Beaucoup d'entreprises font régulièrement part de leurs difficultés à recruter, notamment des développeurs web. Quels sont aujourd'hui les leviers sur lesquels agir ?

"Le souci est que les startups cherchent toutes le même profil. L'argument babyfoot et pizzas, à Paris, ça a quasiment disparu. Un profil digital cherche trois choses : en premier lieu un salaire dans la moyenne du marché, ensuite une ambiance et éventuellement la cerise sur le gâteau, tout ce que l'entreprise peut proposer en plus de ces deux aspects. Si l'on propose seulement la moitié du gâteau et la cerise, ça devient compliqué de recruter. La bonne nouvelle est qu'après avoir été recrutés, ces profils sont souvent assez fidèles."

Comment alors réussir, pour une entreprise qui démarre et sans gros moyens, à attirer de bons profils ?

"Trouvez-vous un associé, éventuellement juste sorti de l'école ! Je conseille systématiquement de partir à plusieurs et de mélanger les spécialités, ce qui fait la force des startups américaines d'ailleurs. Il ne faut pas non plus hésiter à externaliser quand c'est possible. Devant la pénurie de profils, des entreprises ont également recours au tech for equity (qui consiste à faire développer son produit en échange de parts au capital, NDLR), cela peut faire gagner du temps."
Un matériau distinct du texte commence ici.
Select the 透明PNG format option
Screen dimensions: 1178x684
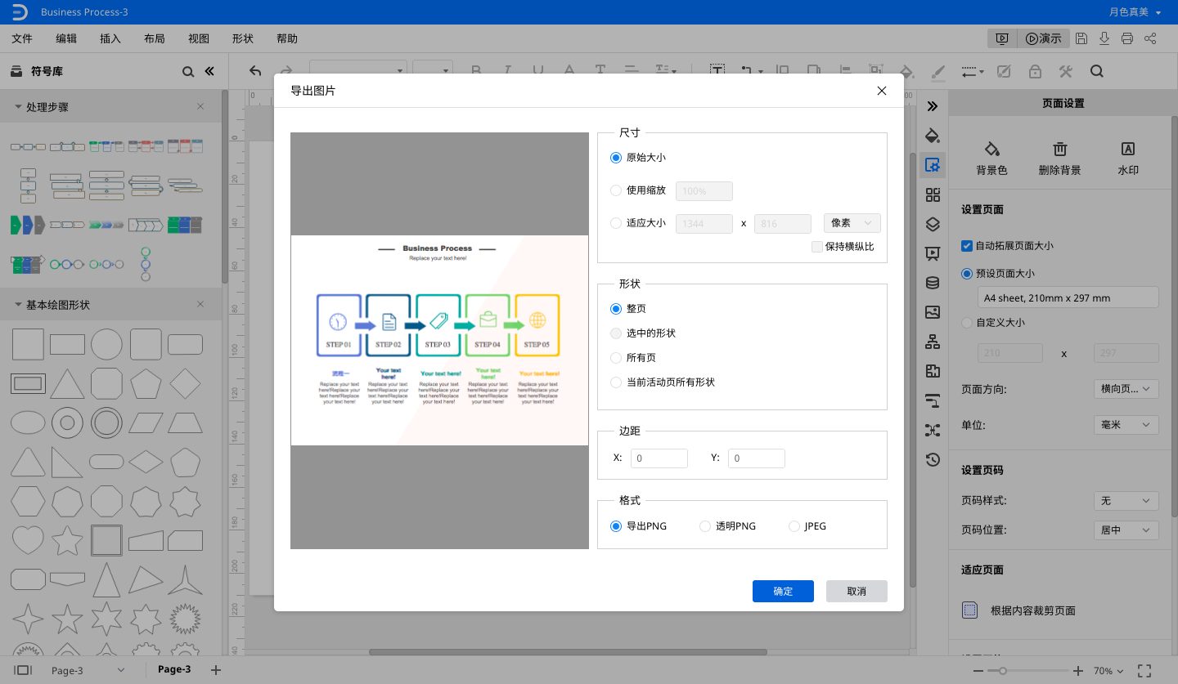pos(705,526)
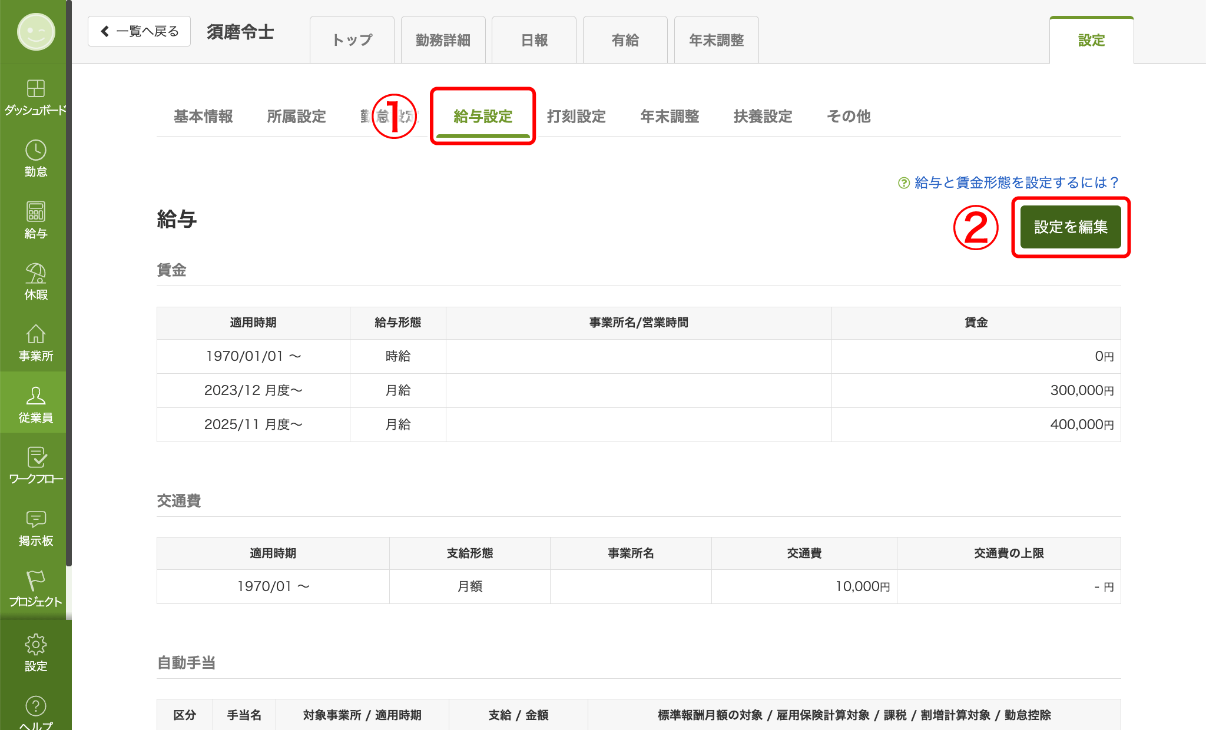This screenshot has height=730, width=1206.
Task: Go to the 事業所 house icon
Action: point(35,334)
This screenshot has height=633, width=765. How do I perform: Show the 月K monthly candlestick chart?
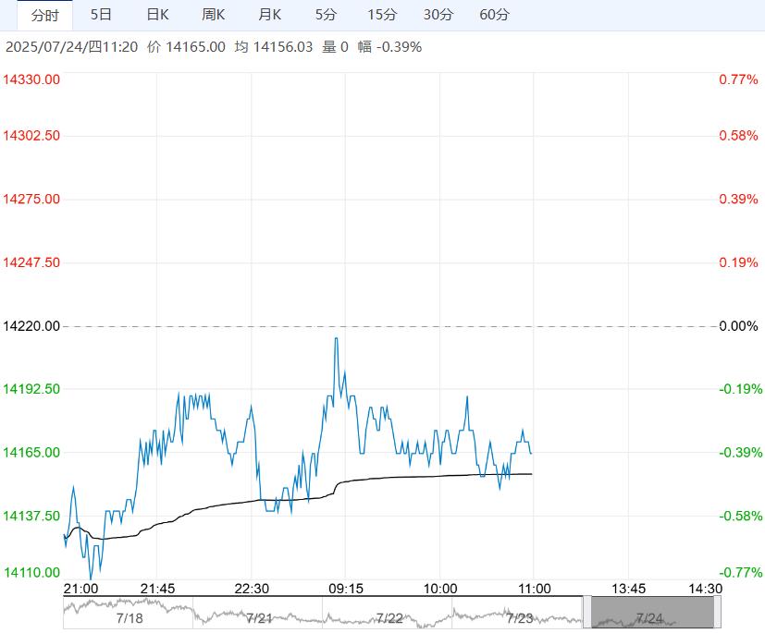tap(270, 15)
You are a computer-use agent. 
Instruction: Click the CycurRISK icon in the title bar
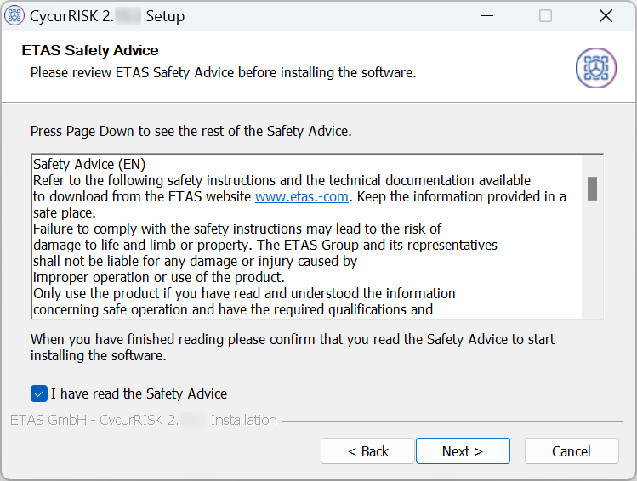coord(15,16)
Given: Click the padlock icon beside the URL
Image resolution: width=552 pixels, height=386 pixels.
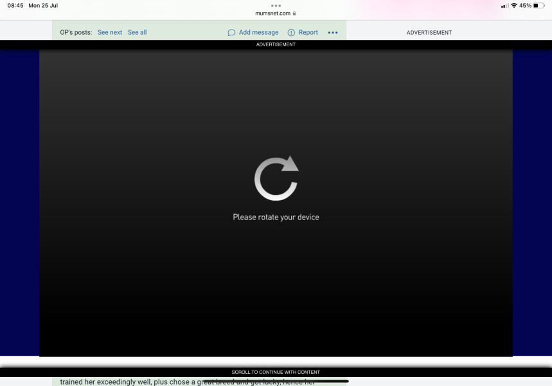Looking at the screenshot, I should click(294, 13).
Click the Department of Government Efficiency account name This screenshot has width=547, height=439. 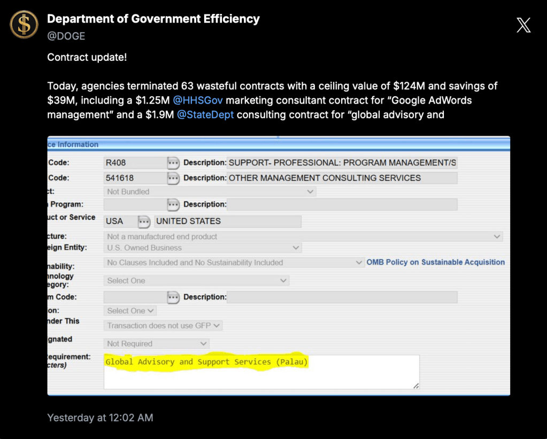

"Il y a du boulot pour féminiser le discours"

Certains se plaignent de difficultés à trouver assez de profils dans le big data ou l'intelligence artificielle. Vrai ou faux ?

"La culture des maths appliquées est très forte en France. Contrairement à ce qu'on entend, pas mal de formations forment à la donnée. Il me semble désormais plus important de donner aux étudiants l'envie d'apprendre à apprendre, et à réapprendre régulièrement. Un bon profil technique doit aujourd'hui se mettre à jour en permanence dans son domaine, tout en s'ouvrant à d'autres pistes. Cet aspect « découverte », cette curiosité, manquent souvent dans les entreprises classiques. Ça commence néanmoins à venir dans les écoles."

Précisément, quelle est la source du manque de profils technologiques disponibles ?

"La première, c'est la formation que l'on dispense aux enfants. On parle enfin d'une option numérique au baccalauréat : ça devrait exister depuis 15 ans ! L'autre sujet est que si les jeunes filles s'intéressaient au digital, on aurait moins de difficultés. A 15 / 16 ans, l'image qu'une fille se fait d'un développeur en se posant des questions sur son orientation, c'est Rodolphe dans la pub de Free !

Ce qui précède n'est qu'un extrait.